A hypothesis is only a hypothesis if it can be tested and proven right or wrong. Otherwise, it is meaningless and falls outside the realm of scientific investigation. Conversely, you must formulate a hypothesis before you set up an experiment or build a prototype. Otherwise, what’s the point? Without a hypothesis, experiments would resemble a game of hide and seek where no one knows what they're looking for.

The PCDworks Difference

Tucked away in the heart of East Texas, our 80-acre campus has been designed to foster hypothesis-driven innovation. Here, we cultivate a generative environment for deep work and innovative thinking during our Immersive Innovation™ sessions. We brainstorm potential solutions that inform preliminary hypotheses, then devise effective ways to test them, bringing in our mathematical modeling, electronic design, mechanical engineering, and finite element analysis (FEA) experts. 

Our clients have access to our expert team plus 20,000 sq ft of resource buildings, including our brainstorming studio, several labs fitted with proprietary testing tools, and a prototype shop.
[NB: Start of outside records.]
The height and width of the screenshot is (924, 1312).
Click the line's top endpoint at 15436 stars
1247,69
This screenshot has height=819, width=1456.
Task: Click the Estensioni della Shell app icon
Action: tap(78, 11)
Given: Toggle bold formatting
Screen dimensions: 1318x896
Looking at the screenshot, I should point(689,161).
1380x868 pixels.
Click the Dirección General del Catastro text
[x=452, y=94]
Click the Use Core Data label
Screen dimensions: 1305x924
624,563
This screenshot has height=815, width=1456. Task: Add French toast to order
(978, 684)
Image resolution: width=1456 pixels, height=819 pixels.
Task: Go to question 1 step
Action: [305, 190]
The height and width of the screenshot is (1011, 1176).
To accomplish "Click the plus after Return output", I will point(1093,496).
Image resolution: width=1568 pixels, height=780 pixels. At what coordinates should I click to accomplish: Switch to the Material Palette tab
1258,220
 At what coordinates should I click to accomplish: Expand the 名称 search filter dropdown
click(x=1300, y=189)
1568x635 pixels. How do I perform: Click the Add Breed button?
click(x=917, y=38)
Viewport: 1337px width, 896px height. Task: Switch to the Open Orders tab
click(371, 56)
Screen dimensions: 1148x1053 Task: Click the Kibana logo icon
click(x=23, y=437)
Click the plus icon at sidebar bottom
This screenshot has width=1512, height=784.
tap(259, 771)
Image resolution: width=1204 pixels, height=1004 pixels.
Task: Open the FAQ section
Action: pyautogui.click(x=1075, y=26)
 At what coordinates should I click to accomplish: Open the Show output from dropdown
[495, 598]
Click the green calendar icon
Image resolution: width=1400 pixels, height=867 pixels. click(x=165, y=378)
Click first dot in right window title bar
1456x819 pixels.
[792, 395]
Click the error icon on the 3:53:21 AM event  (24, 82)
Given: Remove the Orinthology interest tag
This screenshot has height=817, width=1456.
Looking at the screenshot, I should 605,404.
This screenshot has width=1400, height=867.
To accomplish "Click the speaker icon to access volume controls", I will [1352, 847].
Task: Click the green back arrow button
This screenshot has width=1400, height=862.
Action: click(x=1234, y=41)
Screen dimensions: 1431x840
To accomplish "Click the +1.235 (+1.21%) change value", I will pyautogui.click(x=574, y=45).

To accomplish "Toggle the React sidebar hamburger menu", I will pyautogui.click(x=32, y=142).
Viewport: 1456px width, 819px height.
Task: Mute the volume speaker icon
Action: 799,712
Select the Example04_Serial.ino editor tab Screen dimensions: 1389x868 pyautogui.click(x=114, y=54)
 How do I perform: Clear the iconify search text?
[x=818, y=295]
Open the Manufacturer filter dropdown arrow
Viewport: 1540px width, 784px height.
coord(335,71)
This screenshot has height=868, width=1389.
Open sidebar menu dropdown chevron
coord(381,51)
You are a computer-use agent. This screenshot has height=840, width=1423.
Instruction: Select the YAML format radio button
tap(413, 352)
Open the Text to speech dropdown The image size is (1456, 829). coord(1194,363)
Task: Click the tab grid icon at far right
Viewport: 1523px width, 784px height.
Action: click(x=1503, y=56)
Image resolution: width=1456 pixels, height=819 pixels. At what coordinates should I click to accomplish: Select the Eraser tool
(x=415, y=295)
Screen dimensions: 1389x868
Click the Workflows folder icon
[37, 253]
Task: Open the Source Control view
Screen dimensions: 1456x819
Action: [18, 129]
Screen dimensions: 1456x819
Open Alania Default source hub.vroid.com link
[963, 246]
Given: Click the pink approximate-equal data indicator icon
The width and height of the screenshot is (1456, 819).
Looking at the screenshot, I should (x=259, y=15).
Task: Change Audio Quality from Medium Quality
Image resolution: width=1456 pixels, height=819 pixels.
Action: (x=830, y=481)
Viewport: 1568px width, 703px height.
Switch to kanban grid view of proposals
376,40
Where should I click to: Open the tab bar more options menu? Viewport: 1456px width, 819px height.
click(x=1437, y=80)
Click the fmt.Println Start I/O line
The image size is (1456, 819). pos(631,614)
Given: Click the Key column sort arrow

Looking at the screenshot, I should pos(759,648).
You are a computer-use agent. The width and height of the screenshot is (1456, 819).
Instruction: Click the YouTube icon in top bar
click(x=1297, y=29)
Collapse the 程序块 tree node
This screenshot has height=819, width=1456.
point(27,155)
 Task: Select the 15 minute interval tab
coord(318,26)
Multiple 3D printers, two CNC machines, and a small foundry to cast metal, are available around the clock. You can even access our pick-and-place machine to populate your own PCBs. 

In short, if your hypothesis is testable, we likely have the facilities, staff, tools, and expertise necessary to create an experiment, collect observations, and analyze data.

Learning from Failure

Even if a hypothesis is disproven, it's not a setback but a step forward in refining our understanding. The beauty of scientific innovation lies in its capacity to weed out what doesn’t work and narrow the scope. The fact that a hypothesis can be proven false is part of what gives science its power: this process of elimination helps identify the most viable solution.

Continually formulating, testing, and re-calibrating hypotheses protects us from starting or continuing with unfounded assumptions. This iterative process keeps our egos in check, our curiosity piqued, and our focus sharp.

Avoiding Confirmation Bias in Innovation

You may think this is obvious, but we’ve worked with a few clients who invested so much time, energy, and money in one solution that they became blind to other, more effective, cheaper, faster, and more sustainable options. Our brains evolved to recognize patterns and predict future events, which can lead to confirmation bias - cherry-picking information that aligns with our existing beliefs. To foster innovation, we must remain open-minded and follow where the data leads, not where we wish it would.

From Concept to Prototype: Hypothesis Testing in Action

Prototype building and testing are critical components of our innovation process. These practical steps help test hypotheses to see if our idea stands up to the laws of nature. We build preliminary and partial prototypes to test individual hypotheses before integrating them into a complete prototype.

Formulating a hypothesis is simply making an educated prediction that can be put to the test. It's something we're constantly doing in all aspects of our lives. Our brains are always hypothesizing, i.e., trying to predict what will happen next. When we consciously apply this to innovation, we add a method to the madness of creativity.

After we ask our clients to engage in the risky innovation process and come up with the most disruptive ideas, we now turn to de-risking the most promising solutions. Hypotheses lead to new data, which we distill into knowledge about the subject, which in turn reduces the risk of the proposed solution. Every time we formulate a new hypothesis, test it, gather data, and translate the information, it becomes knowledge that informs our next steps. We’ve found another puzzle piece to show us which innovative path is the least risky. 

Over the years and decades this knowledge becomes wisdom. Instead of attaching knowledge to a single piece of data, experts with vast experience see patterns that transcend fields of study. PCDworks team members make connections rather than looking at a solution in a vacuum, because we understand that all things are interrelated. As a knowledge building company, when you work with us, you not only access the obvious skills and expertise of our team, but also the undercurrent of wisdom, the deeper insights culled from decades of innovation that are not immediately accessible but brought to the surface during our innovation process.